Saramago: a infalibilidade do Nobel

 

"Os senhores cardeais e os senhores bispos, incluindo obviamente o papa que os governa, não andam nada tranquilos. Apesar de viverem como parasitas da sociedade civil, as contas não lhes saem. Perante o lento mas implacável afundamento desse Titanic que foi a igreja católica, o papa e os seus acólitos, saudosos do tempo em que imperavam, em criminosa cumplicidade, o trono e o altar, recorrem agora a todos os meios, incluindo o da chantagem moral, para imiscuir-se na governação dos países, em particular aqueles que, por razões históricas e sociais ainda não ousaram cortar as sujeições que persistem em atá-los à instituição vaticana. Entristece-me esse temor (religioso?) que parece paralisar o governo espanhol sempre que tem de enfrentar-se não só a enviados papais, mas também aos seus “papas” domésticos. E digo ainda mais: como pessoa, como intelectual, como cidadão, ofende-me a displicência com que o papa e a sua gente tratam o governo de Rodriguez Zapatero, esse que o povo espanhol elegeu com inteira consciência. Pelos vistos, parece que alguém terá de atirar um sapato a um desses cardeais."

 

O excerto acima foi retirado de um artigo maior, publicado no blog associado à Fundação Saramago. O emérito escritor, aparentemente, está senil. Poderão contrapor que os seus ditos e escritos nunca fizeram muito sentido e, por isso, a senilidade está-lhe há muito associada. Bom, talvez. Durante um longo período o senhor sofria apenas de uma estranha mas comum forma de ilusão e cegueira (olha a ironia). Agora não diz coisa com coisa. Por um lado, refere a aparente derrocada da Igreja Católica (um sonho antigo da criatura) mas, por outro lado, atribui-lhe uma pujança capaz de amedrontar governos. E se os governos a temem, não será por que as pessoas ainda lhe conferem algum crédito, na defesa de certos valores morais?

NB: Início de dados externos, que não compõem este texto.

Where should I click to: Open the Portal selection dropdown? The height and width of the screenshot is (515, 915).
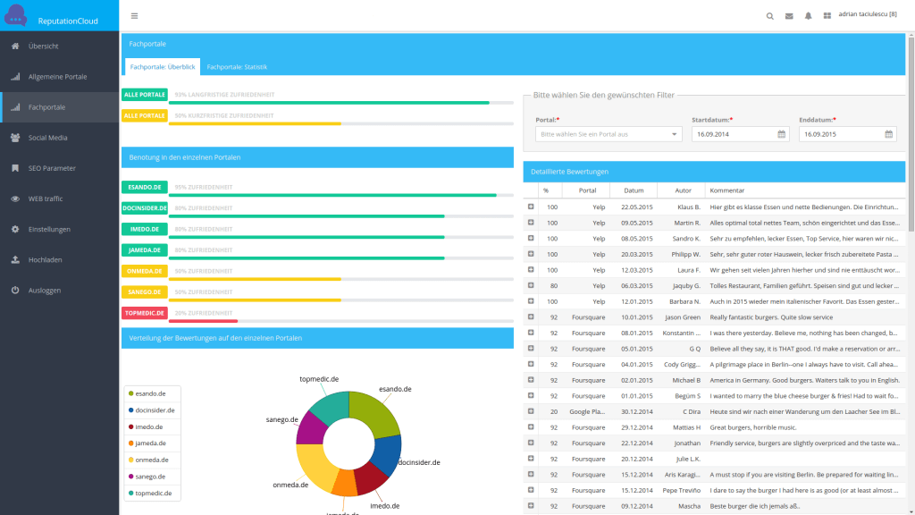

 Não sei se o senhor estará recordado que há muito tempo se deu esse curioso fenómeno que atende pelo nome de separação da Igreja do Estado (compreendo que o senhor prefira a modalidade "eliminação da Igreja pelo Estado"). A Igreja Católica (ou qualquer outra, bem como qualquer instituição, movimento ou conjunto de pessoas) tem todo o direito de tentar fazer valer os seus pontos de vista junto dos governos. E estes não estão livres de serem tratados com displicência, temor, carinho, ódio, nojo. É assim que funcionam as democracias. Eu sei que o nobilíssimo Nobel não está familiarizado com o tema mas eu explico. A Democracia é aquela invenção esquisita que lhe permite desancar sem dó na Igreja, publicar os seus disparates e ainda receber dinheiro por isso. É uma coisinha incómoda quando é também utilizada por aqueles de quem não gostamos ou cujas opiniões desprezamos. 

 

Quanto a viveram "como parasitas da sociedade civil" tenho apenas três palavrinhas: CASA DOS BICOS! Pois é, diz-lhe alguma coisa? É que para a Igreja só contribui quem quer e só dá ouvidos quem está nessa disposição; já para o Senhor Saramago contribuímos todos, gostemos ou não.